![]()
Batu Bara, Buser24.com — Dalam upaya meningkatkan pemahaman masyarakat terhadap prosedur resmi pengurusan Surat Izin Mengemudi (SIM) dan pembayaran pajak kendaraan, Satlantas Polres Batu Bara menggelar kegiatan edukatif bertajuk “Polantas Menyapa”, Jumat (06/03/2026).
Kegiatan yang dimulai pukul 10.00 WIB hingga selesai tersebut dipimpin langsung oleh Kasat Lantas, Simon Elika Simatupang, dan dilaksanakan di area pelayanan SIM serta pembayaran pajak kendaraan di Samsat Polres Batu Bara.
Melalui program ini, personel kepolisian turun langsung menyapa masyarakat yang sedang mengurus SIM. Petugas memberikan edukasi menyeluruh terkait alur pelayanan, persyaratan administrasi, hingga tahapan ujian yang wajib dilalui setiap pemohon.
Selain penjelasan secara lisan, masyarakat juga menerima brosur informatif berisi mekanisme resmi pengurusan SIM. Materi tersebut diharapkan menjadi panduan praktis agar masyarakat memahami proses pelayanan secara mudah, benar, transparan, serta terhindar dari praktik percaloan.
Kasat Lantas menegaskan, kegiatan “Polantas Menyapa” merupakan wujud komitmen Kepolisian Negara Republik Indonesia dalam menghadirkan pelayanan publik yang prima, humanis, dan profesional.
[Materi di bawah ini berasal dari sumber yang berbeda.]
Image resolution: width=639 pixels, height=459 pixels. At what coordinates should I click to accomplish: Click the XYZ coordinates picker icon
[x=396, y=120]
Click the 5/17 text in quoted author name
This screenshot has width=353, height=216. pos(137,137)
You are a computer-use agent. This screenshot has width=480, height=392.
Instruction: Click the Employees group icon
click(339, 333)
“Kami ingin memastikan masyarakat memahami prosedur pengurusan SIM secara resmi, tanpa calo dan tanpa kebingungan. Edukasi langsung seperti ini diharapkan dapat menciptakan pelayanan yang cepat, tertib, dan transparan,” ujarnya.
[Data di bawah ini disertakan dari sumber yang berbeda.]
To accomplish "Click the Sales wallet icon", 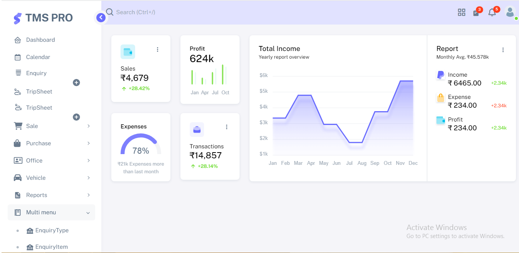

Tak hanya memberikan sosialisasi, personel juga membuka ruang dialog dengan masyarakat. Berbagai pertanyaan dijawab secara persuasif dan ramah guna menciptakan suasana pelayanan yang nyaman sekaligus membangun kepercayaan publik.
Respons warga di Batu Bara terpantau positif. Sejumlah pemohon SIM mengaku merasa terbantu karena kini lebih memahami tahapan pengurusan serta dokumen yang harus dipersiapkan sebelum mengikuti proses pelayanan.
Melalui program tersebut, jajaran lalu lintas setempat terus berupaya mendekatkan pelayanan kepada masyarakat sekaligus mendukung transformasi menuju institusi yang Presisi, transparan, dan semakin dipercaya publik.